PROBLEM DESCRIPTION :: Repeat the listing below exactly. Pictures do not belong in the copy.

RECORDS TO USE ::
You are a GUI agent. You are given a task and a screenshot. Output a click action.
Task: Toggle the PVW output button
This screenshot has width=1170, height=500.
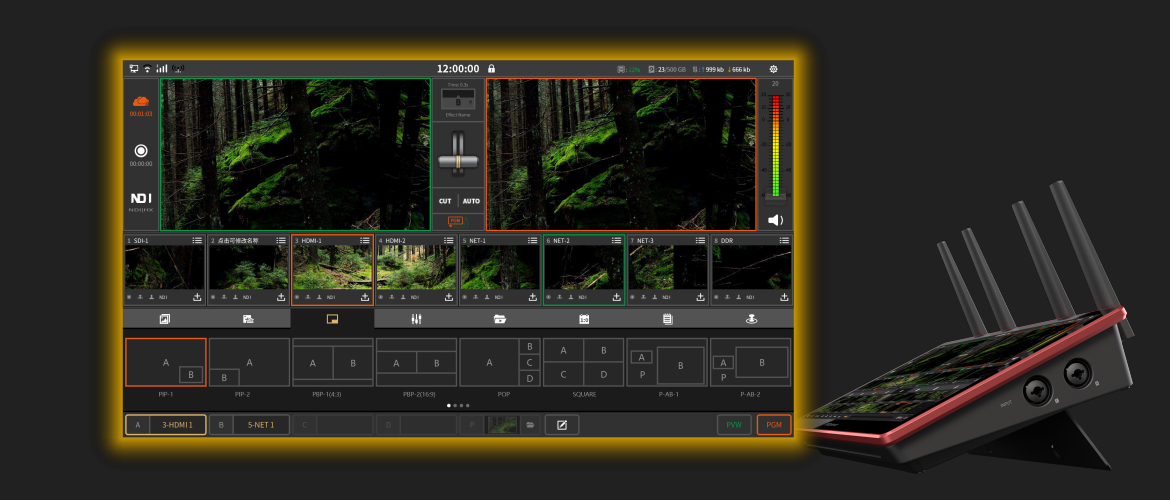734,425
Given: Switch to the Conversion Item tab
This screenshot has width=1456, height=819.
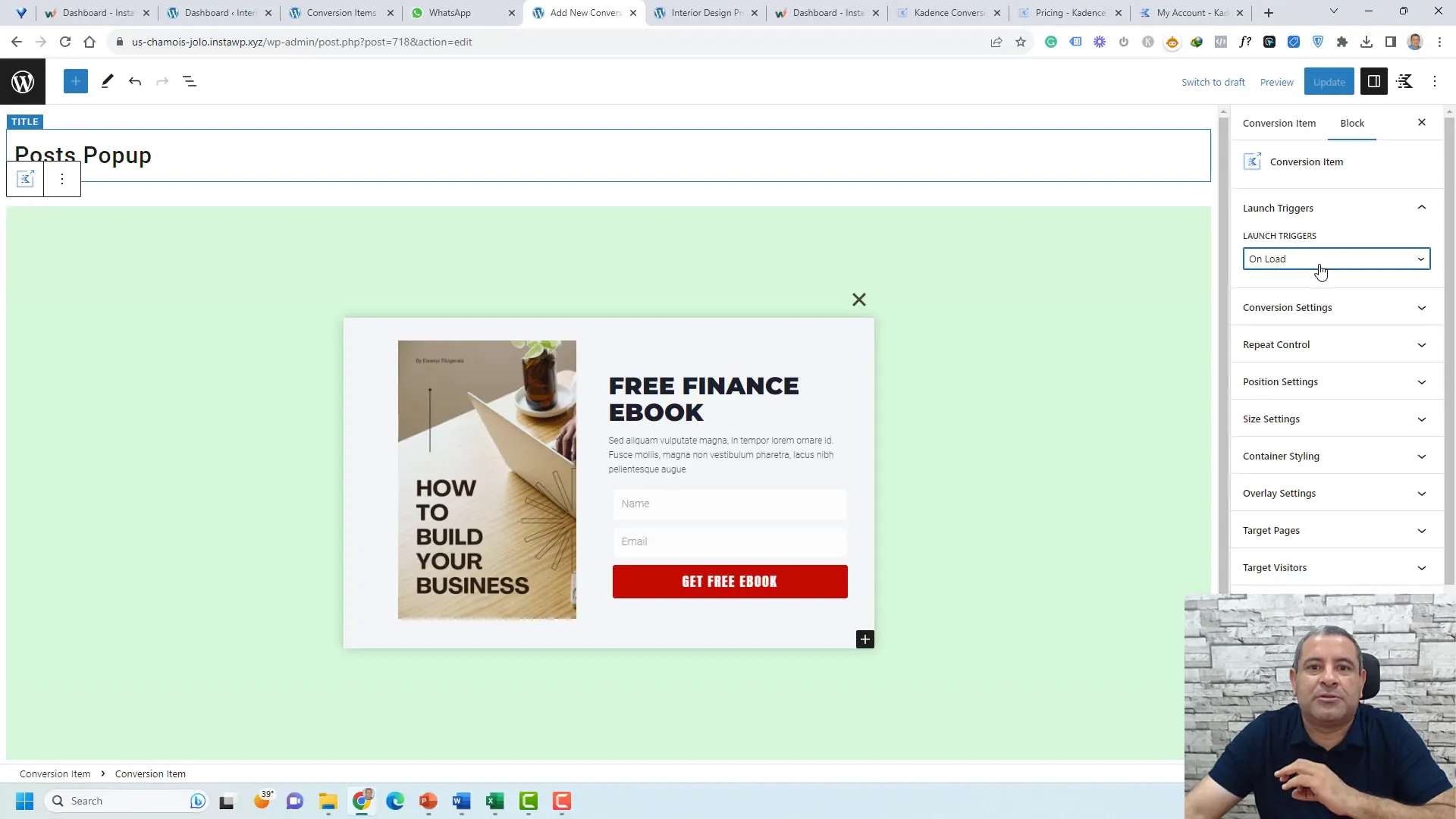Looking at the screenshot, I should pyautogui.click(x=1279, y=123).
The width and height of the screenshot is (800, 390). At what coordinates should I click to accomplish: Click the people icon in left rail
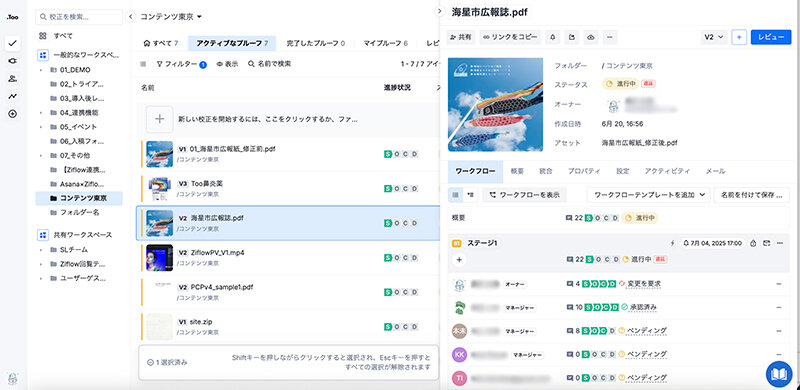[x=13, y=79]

TASK RESPONSE ::
You are a GUI agent. You are given a task and a screenshot. Output a click action.
Task: Toggle the PVW output button
This screenshot has width=1170, height=500.
734,425
Given: Switch to the Conversion Item tab
This screenshot has width=1456, height=819.
Looking at the screenshot, I should pyautogui.click(x=1279, y=123).
The width and height of the screenshot is (800, 390). At what coordinates should I click to accomplish: Click the people icon in left rail
[x=13, y=79]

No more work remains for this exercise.